• EXERCISE AIM:
Return each entry exactly, omitting nothing.

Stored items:
__________________________________________________
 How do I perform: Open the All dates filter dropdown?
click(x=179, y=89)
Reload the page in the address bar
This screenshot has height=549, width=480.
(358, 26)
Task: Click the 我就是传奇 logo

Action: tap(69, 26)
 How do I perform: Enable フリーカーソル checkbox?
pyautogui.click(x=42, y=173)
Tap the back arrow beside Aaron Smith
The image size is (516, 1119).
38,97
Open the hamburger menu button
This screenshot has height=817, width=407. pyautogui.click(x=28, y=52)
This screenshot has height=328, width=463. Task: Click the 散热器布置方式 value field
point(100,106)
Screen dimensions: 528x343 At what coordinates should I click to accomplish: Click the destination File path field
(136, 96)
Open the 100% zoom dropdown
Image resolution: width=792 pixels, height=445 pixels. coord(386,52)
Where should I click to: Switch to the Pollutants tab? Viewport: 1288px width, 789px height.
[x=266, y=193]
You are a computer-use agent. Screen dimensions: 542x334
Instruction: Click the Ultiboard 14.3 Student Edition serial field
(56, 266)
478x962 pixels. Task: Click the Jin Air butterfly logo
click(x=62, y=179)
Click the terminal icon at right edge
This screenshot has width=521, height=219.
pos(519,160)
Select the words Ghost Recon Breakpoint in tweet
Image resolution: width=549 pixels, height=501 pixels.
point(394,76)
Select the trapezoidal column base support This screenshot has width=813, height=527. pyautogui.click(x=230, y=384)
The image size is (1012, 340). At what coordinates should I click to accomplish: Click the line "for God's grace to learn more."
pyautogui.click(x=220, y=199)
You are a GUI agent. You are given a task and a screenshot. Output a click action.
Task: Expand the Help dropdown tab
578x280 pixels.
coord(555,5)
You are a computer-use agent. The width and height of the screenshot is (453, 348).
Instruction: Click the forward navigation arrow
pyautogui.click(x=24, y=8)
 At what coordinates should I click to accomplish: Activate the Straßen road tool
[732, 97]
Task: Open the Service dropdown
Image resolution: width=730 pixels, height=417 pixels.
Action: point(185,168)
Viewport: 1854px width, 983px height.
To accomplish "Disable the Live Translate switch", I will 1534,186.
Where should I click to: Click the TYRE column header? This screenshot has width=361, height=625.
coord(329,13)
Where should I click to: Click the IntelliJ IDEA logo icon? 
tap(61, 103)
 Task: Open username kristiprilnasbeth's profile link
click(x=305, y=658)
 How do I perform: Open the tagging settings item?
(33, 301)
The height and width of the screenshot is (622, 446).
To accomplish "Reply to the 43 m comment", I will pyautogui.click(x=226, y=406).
__________________________________________________
• ANSWER TO THIS TASK:
 How do I perform: Open the All dates filter dropdown?
click(x=179, y=89)
Reload the page in the address bar
This screenshot has height=549, width=480.
(358, 26)
Task: Click the 我就是传奇 logo

Action: tap(69, 26)
 How do I perform: Enable フリーカーソル checkbox?
pyautogui.click(x=42, y=173)
Tap the back arrow beside Aaron Smith
The image size is (516, 1119).
38,97
Open the hamburger menu button
This screenshot has height=817, width=407. pyautogui.click(x=28, y=52)
This screenshot has height=328, width=463. Task: Click the 散热器布置方式 value field
point(100,106)
Screen dimensions: 528x343 At what coordinates should I click to accomplish: Click the destination File path field
(136, 96)
Open the 100% zoom dropdown
Image resolution: width=792 pixels, height=445 pixels. coord(386,52)
Where should I click to: Switch to the Pollutants tab? Viewport: 1288px width, 789px height.
[x=266, y=193]
You are a computer-use agent. Screen dimensions: 542x334
Instruction: Click the Ultiboard 14.3 Student Edition serial field
(56, 266)
478x962 pixels. Task: Click the Jin Air butterfly logo
click(x=62, y=179)
Click the terminal icon at right edge
This screenshot has width=521, height=219.
pos(519,160)
Select the words Ghost Recon Breakpoint in tweet
Image resolution: width=549 pixels, height=501 pixels.
point(394,76)
Select the trapezoidal column base support This screenshot has width=813, height=527. pyautogui.click(x=230, y=384)
The image size is (1012, 340). At what coordinates should I click to accomplish: Click the line "for God's grace to learn more."
pyautogui.click(x=220, y=199)
You are a GUI agent. You are given a task and a screenshot. Output a click action.
Task: Expand the Help dropdown tab
578x280 pixels.
coord(555,5)
You are a computer-use agent. The width and height of the screenshot is (453, 348).
Instruction: Click the forward navigation arrow
pyautogui.click(x=24, y=8)
 At what coordinates should I click to accomplish: Activate the Straßen road tool
[732, 97]
Task: Open the Service dropdown
Image resolution: width=730 pixels, height=417 pixels.
Action: point(185,168)
Viewport: 1854px width, 983px height.
To accomplish "Disable the Live Translate switch", I will 1534,186.
Where should I click to: Click the TYRE column header? This screenshot has width=361, height=625.
coord(329,13)
Where should I click to: Click the IntelliJ IDEA logo icon? 
tap(61, 103)
 Task: Open username kristiprilnasbeth's profile link
click(x=305, y=658)
 How do I perform: Open the tagging settings item?
(33, 301)
The height and width of the screenshot is (622, 446).
To accomplish "Reply to the 43 m comment", I will pyautogui.click(x=226, y=406).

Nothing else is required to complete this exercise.